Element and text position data
▬▬▬▬▬▬

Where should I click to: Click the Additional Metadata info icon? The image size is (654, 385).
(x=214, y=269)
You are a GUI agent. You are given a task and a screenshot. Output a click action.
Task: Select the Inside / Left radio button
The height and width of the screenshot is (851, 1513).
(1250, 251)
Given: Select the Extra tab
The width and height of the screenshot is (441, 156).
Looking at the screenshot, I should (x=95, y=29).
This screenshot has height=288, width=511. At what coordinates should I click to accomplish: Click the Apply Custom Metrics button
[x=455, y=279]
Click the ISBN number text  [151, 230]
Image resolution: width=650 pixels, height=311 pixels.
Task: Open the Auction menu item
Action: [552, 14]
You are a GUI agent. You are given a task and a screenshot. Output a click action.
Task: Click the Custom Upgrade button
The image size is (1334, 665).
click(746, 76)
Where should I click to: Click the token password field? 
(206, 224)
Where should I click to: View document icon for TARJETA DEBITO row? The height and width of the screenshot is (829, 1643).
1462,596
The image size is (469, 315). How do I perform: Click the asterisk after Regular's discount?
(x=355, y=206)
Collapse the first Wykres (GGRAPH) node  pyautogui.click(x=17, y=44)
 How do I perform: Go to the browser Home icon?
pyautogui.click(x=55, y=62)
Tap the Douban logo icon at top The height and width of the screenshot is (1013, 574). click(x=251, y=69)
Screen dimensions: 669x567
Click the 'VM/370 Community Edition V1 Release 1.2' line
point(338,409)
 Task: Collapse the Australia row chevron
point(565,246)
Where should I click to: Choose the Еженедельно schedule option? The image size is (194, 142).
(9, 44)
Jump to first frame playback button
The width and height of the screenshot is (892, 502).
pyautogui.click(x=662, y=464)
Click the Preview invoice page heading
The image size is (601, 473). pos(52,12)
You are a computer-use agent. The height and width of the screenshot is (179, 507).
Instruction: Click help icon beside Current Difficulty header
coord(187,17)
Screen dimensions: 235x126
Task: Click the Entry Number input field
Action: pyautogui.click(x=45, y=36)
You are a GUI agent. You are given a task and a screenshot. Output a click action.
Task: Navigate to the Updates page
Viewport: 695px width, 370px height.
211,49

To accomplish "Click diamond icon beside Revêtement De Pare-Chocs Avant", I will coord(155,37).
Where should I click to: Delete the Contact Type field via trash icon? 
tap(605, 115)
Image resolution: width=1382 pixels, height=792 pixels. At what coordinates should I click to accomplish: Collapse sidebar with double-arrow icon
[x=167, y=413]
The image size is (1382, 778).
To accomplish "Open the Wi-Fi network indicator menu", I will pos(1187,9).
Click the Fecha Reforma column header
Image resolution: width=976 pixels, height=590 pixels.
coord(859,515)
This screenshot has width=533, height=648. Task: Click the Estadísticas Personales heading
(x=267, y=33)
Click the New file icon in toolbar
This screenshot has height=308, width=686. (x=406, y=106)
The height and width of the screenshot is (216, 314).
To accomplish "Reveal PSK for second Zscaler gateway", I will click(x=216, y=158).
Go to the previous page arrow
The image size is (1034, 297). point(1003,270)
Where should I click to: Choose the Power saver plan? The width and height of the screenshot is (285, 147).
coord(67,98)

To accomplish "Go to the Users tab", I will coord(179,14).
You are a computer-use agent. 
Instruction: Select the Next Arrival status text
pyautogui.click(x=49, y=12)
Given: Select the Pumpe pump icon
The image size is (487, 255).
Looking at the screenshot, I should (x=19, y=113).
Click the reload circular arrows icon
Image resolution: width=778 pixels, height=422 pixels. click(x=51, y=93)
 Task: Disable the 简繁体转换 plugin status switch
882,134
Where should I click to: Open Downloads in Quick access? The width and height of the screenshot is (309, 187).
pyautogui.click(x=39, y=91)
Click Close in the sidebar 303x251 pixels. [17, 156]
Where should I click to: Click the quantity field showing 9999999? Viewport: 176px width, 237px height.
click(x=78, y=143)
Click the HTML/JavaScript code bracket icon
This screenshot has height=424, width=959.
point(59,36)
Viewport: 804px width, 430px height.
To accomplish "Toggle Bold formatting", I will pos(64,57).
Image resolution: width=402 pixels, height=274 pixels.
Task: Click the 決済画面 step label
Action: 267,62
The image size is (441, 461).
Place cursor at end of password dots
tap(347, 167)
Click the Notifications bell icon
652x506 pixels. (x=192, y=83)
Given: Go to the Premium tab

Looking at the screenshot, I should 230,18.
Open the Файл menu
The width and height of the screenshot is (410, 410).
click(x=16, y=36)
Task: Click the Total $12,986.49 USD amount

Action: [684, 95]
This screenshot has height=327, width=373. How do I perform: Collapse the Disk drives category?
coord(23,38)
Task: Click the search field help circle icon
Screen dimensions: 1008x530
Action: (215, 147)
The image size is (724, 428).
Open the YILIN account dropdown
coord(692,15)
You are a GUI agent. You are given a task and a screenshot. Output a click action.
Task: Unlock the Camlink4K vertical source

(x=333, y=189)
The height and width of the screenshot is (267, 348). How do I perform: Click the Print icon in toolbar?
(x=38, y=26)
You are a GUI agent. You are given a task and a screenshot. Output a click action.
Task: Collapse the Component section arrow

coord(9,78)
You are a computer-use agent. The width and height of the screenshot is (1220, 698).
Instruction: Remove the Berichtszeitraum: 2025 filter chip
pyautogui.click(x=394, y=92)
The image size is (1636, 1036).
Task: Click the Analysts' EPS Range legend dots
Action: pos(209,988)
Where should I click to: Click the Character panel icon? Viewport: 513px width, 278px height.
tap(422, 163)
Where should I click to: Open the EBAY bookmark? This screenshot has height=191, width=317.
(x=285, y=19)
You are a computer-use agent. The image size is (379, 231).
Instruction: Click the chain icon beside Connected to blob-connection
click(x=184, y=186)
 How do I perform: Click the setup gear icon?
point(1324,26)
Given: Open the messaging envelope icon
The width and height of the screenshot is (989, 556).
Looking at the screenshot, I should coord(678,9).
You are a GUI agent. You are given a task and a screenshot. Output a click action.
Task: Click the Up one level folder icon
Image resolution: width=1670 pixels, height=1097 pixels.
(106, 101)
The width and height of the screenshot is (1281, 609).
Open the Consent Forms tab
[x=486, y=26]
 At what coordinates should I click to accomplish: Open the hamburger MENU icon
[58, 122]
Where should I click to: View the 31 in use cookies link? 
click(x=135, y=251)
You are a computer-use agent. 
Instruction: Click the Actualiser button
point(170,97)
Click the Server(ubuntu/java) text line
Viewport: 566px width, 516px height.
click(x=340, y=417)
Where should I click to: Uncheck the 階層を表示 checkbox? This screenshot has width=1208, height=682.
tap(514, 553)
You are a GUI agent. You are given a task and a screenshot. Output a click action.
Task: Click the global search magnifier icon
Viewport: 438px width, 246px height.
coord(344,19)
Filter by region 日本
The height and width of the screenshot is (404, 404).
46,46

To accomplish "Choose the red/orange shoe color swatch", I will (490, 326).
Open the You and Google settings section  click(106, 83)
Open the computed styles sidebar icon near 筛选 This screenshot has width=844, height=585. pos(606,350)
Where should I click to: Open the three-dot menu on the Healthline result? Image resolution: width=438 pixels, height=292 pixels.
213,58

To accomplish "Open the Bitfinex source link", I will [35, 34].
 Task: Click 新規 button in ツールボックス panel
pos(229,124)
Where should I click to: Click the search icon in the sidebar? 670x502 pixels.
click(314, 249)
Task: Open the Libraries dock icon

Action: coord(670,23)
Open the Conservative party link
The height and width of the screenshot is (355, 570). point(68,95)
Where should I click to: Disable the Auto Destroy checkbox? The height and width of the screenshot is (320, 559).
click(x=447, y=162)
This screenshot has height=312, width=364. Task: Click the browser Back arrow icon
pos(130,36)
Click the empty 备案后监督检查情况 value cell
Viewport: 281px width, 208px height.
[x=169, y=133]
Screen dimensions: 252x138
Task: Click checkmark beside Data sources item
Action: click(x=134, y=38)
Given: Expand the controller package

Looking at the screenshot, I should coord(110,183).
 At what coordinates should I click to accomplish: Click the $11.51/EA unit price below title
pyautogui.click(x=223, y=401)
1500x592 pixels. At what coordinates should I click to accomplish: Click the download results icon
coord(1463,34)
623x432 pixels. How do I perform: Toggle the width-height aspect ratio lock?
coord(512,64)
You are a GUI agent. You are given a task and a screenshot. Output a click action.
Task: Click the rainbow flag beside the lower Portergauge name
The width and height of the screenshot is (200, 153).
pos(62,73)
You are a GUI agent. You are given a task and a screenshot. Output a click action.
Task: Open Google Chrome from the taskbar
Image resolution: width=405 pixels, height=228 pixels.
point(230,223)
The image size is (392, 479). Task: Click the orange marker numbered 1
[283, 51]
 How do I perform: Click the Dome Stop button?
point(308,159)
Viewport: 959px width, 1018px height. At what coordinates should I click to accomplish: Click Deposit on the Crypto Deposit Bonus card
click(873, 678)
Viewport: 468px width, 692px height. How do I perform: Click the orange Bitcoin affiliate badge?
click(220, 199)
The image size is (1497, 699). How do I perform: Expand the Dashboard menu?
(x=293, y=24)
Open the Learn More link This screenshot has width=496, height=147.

▬▬▬▬▬▬

◆ **Problem details**
Copy out the items word for word, beginning at the line that contains "How do I perform: Go" and stopping after the line that contains "I will coord(155,37).".

◆ **Exercise solution**
 How do I perform: Go to the browser Home icon?
pyautogui.click(x=55, y=62)
Tap the Douban logo icon at top The height and width of the screenshot is (1013, 574). click(x=251, y=69)
Screen dimensions: 669x567
Click the 'VM/370 Community Edition V1 Release 1.2' line
point(338,409)
 Task: Collapse the Australia row chevron
point(565,246)
Where should I click to: Choose the Еженедельно schedule option? The image size is (194, 142).
(9, 44)
Jump to first frame playback button
The width and height of the screenshot is (892, 502).
pyautogui.click(x=662, y=464)
Click the Preview invoice page heading
The image size is (601, 473). pos(52,12)
You are a computer-use agent. The height and width of the screenshot is (179, 507).
Instruction: Click help icon beside Current Difficulty header
coord(187,17)
Screen dimensions: 235x126
Task: Click the Entry Number input field
Action: pyautogui.click(x=45, y=36)
You are a GUI agent. You are given a task and a screenshot. Output a click action.
Task: Navigate to the Updates page
Viewport: 695px width, 370px height.
211,49

To accomplish "Click diamond icon beside Revêtement De Pare-Chocs Avant", I will coord(155,37).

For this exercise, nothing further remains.